IE reads the document profile correctly, but not the monitor profile (using sRGB instead). That makes it useless for people with wide gamut displays, and merely inaccurate for everybody else.
I don't use Chrome and don't know the current color management status.
In short - Firefox in mode 1 should always display identically to Photoshop. If you embed the profile, that should also be the case in the default mode 2.
Thx! So it seems that only Firefox shows the "correct" colours. The others display it wrong.
So its Firefox from now on then.
This is a problem with Windows, as is mentioned some above. Windows does not manage colors on a global basis, as does the MAC. So things can change on an application by application basis. But it's particularly important to always make sure when saving that your file is save with the working ICC profile, also mentioned above. My day job is giclee printing for artists and photographers, and I cannot tell you how many professionals save out files for print, web and other reproduction without their working profile embedded.
But even in the best scenario, saving for web will give you a reduced color pallet that can sometimes lead to color being over saturated or changing somewhat. You just can't count on your high resolution files and your web files having the exact same look, and even if they do on your monitor. there's no telling what others might see on different systems.

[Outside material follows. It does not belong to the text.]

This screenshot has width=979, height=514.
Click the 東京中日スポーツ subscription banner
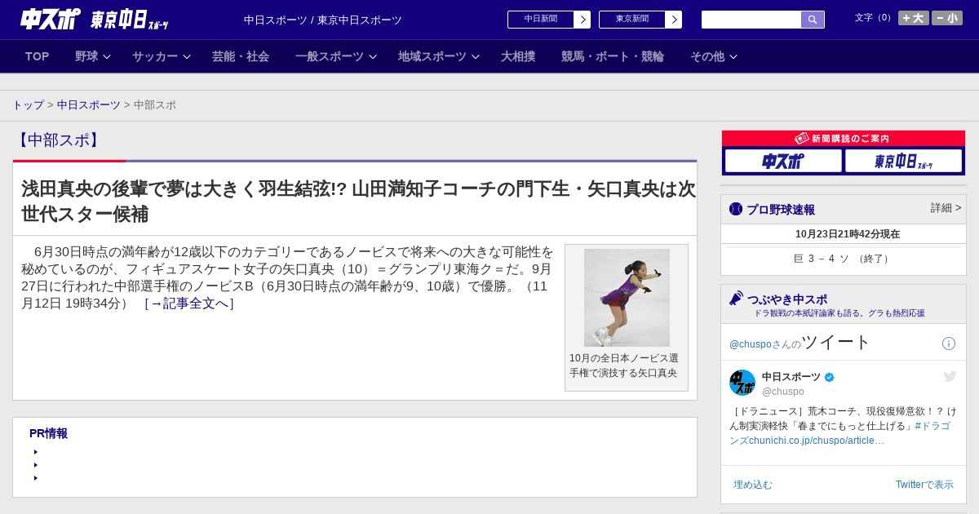click(903, 161)
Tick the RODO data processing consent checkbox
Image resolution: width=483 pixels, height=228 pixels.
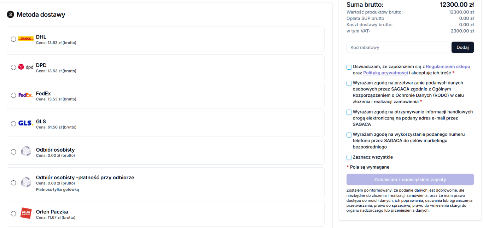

It's not a "problem" with Windows, just how it's supposed to work. The Windows hands-off policy regarding color management is IMO a very sound one. Leaving it to the application improves reliability and makes troubleshooting much easier. It also removes a whole layer where bugs can (and do) happen.
And functionally it's not all that different in Mac. All color management is still called by the application, it's just that the actual execution is handed over to the OS. The biggest difference is that more of the native Mac OS apps are color managed.
You just can't count on your high resolution files and your web files having the exact same look, and even if they do on your monitor. there's no telling what others might see on different systems.
You can if you use a color managed web browser and embed the profile. There's no reason they should be different (keeping resoluiton out of it). If you use Firefox, set to mode 1, it will always display identically to Photoshop.
And as I've said before: How other people set up their systems is their problem, not yours. Color management is there and available for those who care about accuracy. Make the file right - that's your responsibility. Convert to sRGB, embed the profile, done.